[begin Exercise input]
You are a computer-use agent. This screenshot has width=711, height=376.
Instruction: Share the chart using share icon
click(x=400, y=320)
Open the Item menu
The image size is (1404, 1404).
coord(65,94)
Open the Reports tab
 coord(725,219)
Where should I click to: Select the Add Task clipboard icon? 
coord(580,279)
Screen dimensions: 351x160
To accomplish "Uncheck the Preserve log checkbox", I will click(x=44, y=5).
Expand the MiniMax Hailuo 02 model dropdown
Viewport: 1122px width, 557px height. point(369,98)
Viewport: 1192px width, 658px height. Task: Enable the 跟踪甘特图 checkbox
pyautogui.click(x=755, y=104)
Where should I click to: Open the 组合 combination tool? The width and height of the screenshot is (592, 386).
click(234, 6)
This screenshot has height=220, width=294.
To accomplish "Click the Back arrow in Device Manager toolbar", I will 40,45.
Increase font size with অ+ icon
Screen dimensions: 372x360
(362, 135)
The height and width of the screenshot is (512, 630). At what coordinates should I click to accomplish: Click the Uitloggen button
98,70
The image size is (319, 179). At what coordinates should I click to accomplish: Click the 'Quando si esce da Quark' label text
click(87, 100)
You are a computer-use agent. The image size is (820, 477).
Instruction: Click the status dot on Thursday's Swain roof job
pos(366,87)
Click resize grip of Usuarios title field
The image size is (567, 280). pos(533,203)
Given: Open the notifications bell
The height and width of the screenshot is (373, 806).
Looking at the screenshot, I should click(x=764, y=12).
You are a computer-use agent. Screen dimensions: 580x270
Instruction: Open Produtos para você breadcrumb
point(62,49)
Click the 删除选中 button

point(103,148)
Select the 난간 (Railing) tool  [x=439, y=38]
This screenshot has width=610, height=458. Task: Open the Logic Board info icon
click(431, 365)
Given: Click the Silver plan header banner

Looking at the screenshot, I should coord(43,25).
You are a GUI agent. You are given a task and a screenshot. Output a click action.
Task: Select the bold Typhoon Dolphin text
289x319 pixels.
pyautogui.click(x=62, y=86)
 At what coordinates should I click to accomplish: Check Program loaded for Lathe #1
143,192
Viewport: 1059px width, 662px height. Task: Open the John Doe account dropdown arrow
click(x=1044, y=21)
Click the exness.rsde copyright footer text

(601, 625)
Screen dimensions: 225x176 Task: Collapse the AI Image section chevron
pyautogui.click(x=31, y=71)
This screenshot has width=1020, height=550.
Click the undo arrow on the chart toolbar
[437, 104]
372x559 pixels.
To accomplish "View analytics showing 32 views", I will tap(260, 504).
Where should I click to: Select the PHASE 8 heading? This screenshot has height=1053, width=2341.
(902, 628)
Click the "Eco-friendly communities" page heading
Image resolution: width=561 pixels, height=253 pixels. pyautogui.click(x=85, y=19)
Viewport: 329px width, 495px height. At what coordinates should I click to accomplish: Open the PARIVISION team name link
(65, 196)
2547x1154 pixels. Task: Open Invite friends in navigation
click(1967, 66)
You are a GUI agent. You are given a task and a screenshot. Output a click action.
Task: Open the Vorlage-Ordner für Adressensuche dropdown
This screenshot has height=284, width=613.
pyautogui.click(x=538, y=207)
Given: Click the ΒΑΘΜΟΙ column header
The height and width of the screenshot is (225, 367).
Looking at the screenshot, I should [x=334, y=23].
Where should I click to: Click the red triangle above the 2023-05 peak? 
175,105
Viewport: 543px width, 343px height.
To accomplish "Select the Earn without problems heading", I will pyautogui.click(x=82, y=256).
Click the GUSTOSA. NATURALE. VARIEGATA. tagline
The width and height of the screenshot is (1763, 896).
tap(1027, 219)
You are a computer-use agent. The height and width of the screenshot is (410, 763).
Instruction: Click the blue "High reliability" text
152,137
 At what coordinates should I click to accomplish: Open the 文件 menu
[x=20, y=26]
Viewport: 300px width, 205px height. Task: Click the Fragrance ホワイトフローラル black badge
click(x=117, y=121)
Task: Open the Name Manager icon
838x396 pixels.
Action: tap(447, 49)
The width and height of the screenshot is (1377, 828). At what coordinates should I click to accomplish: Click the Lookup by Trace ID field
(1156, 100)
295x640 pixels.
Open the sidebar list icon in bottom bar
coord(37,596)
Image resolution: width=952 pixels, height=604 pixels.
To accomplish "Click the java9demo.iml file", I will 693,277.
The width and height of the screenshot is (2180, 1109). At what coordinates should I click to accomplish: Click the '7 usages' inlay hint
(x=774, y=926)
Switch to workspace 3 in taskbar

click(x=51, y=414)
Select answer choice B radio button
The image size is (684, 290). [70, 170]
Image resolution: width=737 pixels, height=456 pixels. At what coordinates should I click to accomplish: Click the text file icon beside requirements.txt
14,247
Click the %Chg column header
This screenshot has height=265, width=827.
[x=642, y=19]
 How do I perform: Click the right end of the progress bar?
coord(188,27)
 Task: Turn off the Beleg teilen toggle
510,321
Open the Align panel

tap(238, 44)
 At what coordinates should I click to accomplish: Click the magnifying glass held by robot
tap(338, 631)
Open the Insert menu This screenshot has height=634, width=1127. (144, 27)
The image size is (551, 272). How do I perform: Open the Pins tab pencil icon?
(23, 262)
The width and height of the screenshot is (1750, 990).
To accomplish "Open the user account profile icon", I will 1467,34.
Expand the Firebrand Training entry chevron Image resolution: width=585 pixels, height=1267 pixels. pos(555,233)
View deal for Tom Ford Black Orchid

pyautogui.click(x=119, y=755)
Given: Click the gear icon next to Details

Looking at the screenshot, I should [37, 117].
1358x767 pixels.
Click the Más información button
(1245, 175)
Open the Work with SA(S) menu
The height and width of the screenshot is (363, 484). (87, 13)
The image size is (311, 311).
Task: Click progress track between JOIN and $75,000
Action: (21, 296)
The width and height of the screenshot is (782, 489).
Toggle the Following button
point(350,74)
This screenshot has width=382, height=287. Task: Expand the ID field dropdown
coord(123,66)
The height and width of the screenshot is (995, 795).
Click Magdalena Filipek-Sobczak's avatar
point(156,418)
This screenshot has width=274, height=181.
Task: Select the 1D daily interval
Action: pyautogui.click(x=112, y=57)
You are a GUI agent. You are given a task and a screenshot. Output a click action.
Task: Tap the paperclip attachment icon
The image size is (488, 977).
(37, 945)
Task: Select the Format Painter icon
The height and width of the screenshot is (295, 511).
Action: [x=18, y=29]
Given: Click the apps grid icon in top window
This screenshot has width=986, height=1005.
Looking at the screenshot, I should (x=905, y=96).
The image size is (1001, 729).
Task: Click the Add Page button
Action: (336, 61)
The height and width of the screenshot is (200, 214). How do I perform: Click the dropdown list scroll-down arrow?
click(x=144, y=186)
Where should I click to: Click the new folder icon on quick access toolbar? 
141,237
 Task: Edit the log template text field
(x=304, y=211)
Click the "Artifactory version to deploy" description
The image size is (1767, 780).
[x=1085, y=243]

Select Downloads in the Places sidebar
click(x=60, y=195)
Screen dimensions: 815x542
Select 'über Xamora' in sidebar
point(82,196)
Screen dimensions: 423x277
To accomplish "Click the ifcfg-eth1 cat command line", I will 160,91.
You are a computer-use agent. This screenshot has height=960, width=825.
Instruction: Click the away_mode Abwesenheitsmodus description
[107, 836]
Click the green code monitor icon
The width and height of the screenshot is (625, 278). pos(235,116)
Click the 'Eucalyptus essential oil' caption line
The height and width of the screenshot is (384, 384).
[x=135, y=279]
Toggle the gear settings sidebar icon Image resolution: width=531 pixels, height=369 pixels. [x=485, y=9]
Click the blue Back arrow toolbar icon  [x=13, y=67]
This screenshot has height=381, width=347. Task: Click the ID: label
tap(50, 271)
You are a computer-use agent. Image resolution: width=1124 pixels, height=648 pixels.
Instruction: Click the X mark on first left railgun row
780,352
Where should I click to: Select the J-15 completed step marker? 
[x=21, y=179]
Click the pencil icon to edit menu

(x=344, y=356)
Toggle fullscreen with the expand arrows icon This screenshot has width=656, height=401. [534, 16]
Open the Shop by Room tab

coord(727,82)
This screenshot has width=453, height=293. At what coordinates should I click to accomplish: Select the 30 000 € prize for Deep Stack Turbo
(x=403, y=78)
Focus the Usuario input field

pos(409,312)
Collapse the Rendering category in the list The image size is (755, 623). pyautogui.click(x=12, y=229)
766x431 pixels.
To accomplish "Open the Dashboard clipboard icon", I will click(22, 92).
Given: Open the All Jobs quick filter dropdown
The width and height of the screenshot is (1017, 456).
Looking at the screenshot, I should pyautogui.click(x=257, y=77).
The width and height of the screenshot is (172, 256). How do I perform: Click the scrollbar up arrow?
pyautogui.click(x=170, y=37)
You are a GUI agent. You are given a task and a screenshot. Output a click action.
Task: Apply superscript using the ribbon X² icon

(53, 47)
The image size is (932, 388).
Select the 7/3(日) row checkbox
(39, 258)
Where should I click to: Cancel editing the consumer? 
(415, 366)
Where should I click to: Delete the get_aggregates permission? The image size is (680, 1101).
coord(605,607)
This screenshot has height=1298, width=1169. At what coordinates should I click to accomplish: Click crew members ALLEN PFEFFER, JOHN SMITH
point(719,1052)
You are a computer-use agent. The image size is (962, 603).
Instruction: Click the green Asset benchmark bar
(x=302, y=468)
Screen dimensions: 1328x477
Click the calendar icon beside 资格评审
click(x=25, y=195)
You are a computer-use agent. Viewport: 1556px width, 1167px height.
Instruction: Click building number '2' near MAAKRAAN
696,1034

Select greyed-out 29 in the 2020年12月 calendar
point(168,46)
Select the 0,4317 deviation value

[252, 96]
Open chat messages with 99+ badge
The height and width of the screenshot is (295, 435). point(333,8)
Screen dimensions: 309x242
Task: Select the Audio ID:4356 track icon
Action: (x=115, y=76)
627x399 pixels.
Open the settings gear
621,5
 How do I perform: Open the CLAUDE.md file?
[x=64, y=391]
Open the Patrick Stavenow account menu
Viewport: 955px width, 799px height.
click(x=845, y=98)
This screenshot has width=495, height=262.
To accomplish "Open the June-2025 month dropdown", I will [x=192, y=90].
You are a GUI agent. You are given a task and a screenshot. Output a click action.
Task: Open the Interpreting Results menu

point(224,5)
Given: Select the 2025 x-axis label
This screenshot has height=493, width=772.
[end Exercise input]
▶ Your task:
Please list the lines as a numbered list, beginning with the first line and stopping after the line that contains "The image size is (567, 280). pos(533,203)". Omit any blank lines.

▶ Solution below:
1. You are a computer-use agent. This screenshot has width=711, height=376.
2. Instruction: Share the chart using share icon
3. click(x=400, y=320)
4. Open the Item menu
5. The image size is (1404, 1404).
6. coord(65,94)
7. Open the Reports tab
8.  coord(725,219)
9. Where should I click to: Select the Add Task clipboard icon? 
10. coord(580,279)
11. Screen dimensions: 351x160
12. To accomplish "Uncheck the Preserve log checkbox", I will click(x=44, y=5).
13. Expand the MiniMax Hailuo 02 model dropdown
14. Viewport: 1122px width, 557px height. point(369,98)
15. Viewport: 1192px width, 658px height. Task: Enable the 跟踪甘特图 checkbox
16. pyautogui.click(x=755, y=104)
17. Where should I click to: Open the 组合 combination tool? The width and height of the screenshot is (592, 386).
18. click(234, 6)
19. This screenshot has height=220, width=294.
20. To accomplish "Click the Back arrow in Device Manager toolbar", I will 40,45.
21. Increase font size with অ+ icon
22. Screen dimensions: 372x360
23. (362, 135)
24. The height and width of the screenshot is (512, 630). At what coordinates should I click to accomplish: Click the Uitloggen button
25. 98,70
26. The image size is (319, 179). At what coordinates should I click to accomplish: Click the 'Quando si esce da Quark' label text
27. click(87, 100)
28. You are a computer-use agent. The image size is (820, 477).
29. Instruction: Click the status dot on Thursday's Swain roof job
30. pos(366,87)
31. Click resize grip of Usuarios title field
32. The image size is (567, 280). pos(533,203)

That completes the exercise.